According to a GoFundMe page set up to help cover funeral costs, Turner was the youngest of four children.

On Saturday, Salazar drove Turner and his best friend to the Parachute Center in Lodi, east of San Francisco, where she says they joined two other friends and sped through a safety video.

Before going up in a plane, Turner knelt at the edge of the jumping area and said a quick prayer. He gave his mom a tight hug and told her he loved her.

He jumped while she waited on the ground, wondering which one of the tiny dots in the air was her son.

Turner and the instructor died when they plunged together to the ground after their shared parachute did not open.

Salazar said the instructor was found with his hand on the lever for a backup parachute but it was never pulled.

San Joaquin County sheriff's officials have not identified the instructor.

"One of the last things they wanted to do was go on a skydiving trip they've been talking about," Salazar said about her son and his friends, who jumped safely. "I hate for any other mother to go through this."

Salazar said she paid $175 for her son's jump, which included a video recording that is now in the hands of federal investigators.

The four friends filled out paperwork but didn't finish watching the safety video before they were hustled into gear, she said.

Salazar said she was appalled that the center continued sending people up to jump while she waited for word about her son. She thought the center might halt operations.
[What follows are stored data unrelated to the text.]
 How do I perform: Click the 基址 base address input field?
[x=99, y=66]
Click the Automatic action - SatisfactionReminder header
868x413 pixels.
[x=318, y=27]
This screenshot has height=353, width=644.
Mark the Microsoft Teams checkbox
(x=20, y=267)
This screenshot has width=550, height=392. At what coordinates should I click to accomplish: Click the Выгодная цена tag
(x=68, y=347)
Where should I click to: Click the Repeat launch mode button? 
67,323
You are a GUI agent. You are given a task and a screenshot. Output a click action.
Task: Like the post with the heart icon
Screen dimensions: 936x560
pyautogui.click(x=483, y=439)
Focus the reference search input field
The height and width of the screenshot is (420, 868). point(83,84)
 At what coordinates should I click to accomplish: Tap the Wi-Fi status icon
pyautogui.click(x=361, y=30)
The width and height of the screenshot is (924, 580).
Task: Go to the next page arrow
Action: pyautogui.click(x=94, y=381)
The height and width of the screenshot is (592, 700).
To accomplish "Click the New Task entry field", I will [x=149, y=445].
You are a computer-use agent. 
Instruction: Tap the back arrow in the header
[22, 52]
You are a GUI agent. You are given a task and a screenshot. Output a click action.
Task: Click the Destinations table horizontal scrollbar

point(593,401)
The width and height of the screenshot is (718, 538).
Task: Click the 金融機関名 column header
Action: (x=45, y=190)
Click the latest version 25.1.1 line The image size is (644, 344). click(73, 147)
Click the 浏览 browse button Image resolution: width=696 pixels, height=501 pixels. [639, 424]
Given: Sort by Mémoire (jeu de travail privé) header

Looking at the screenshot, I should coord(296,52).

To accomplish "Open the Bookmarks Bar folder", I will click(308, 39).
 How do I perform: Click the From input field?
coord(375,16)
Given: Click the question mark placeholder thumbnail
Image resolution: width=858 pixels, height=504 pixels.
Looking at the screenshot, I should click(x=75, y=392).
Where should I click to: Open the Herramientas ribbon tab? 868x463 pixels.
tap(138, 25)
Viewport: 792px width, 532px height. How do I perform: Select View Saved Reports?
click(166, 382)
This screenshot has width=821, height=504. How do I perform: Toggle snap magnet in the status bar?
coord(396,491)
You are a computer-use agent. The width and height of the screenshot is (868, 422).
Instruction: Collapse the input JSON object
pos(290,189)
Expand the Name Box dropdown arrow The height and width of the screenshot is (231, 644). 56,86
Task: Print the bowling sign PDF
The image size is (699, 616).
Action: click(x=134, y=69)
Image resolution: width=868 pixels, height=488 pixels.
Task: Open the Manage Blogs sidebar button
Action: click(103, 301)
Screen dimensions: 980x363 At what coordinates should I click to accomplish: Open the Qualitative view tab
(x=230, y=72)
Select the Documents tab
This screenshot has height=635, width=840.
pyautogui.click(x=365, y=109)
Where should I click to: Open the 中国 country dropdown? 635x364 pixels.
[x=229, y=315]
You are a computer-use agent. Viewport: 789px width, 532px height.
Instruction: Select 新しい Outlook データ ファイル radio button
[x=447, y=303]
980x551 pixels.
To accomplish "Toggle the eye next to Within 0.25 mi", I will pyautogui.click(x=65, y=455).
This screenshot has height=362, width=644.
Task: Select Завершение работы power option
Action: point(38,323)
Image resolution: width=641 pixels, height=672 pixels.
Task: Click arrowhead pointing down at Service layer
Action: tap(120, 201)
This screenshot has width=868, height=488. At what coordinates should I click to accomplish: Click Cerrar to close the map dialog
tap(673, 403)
The Parachute Center stayed in business for the rest of the day Saturday, even after news of the jumpers' deaths, CBS Sacramento reported.

"I'm out there waiting for my son to be recovered, for hours, and they just kept jumping over my head," she said.

Bill Dause, owner of the Parachute Center, said the instructor was a veteran who had about 700 previous jumps. Dause said he sympathized but there was nothing he could do.

"It was just an accident," he told The Associated Press on Monday.

Dause told Sacramento television station KCRA on Saturday that it appeared "something may have gone out of sequence in the jump." He did not elaborate.

The wind and other conditions were perfect, he added.

In May, a small plane carrying 17 skydivers took off from the center and landed upside-down after clipping a pickup truck. People involved sustained minor cuts and scrapes.

In February, the Lodi News-Sentinel reported a solo skydiver died after a parachute malfunction at the center. Further details were not immediately available.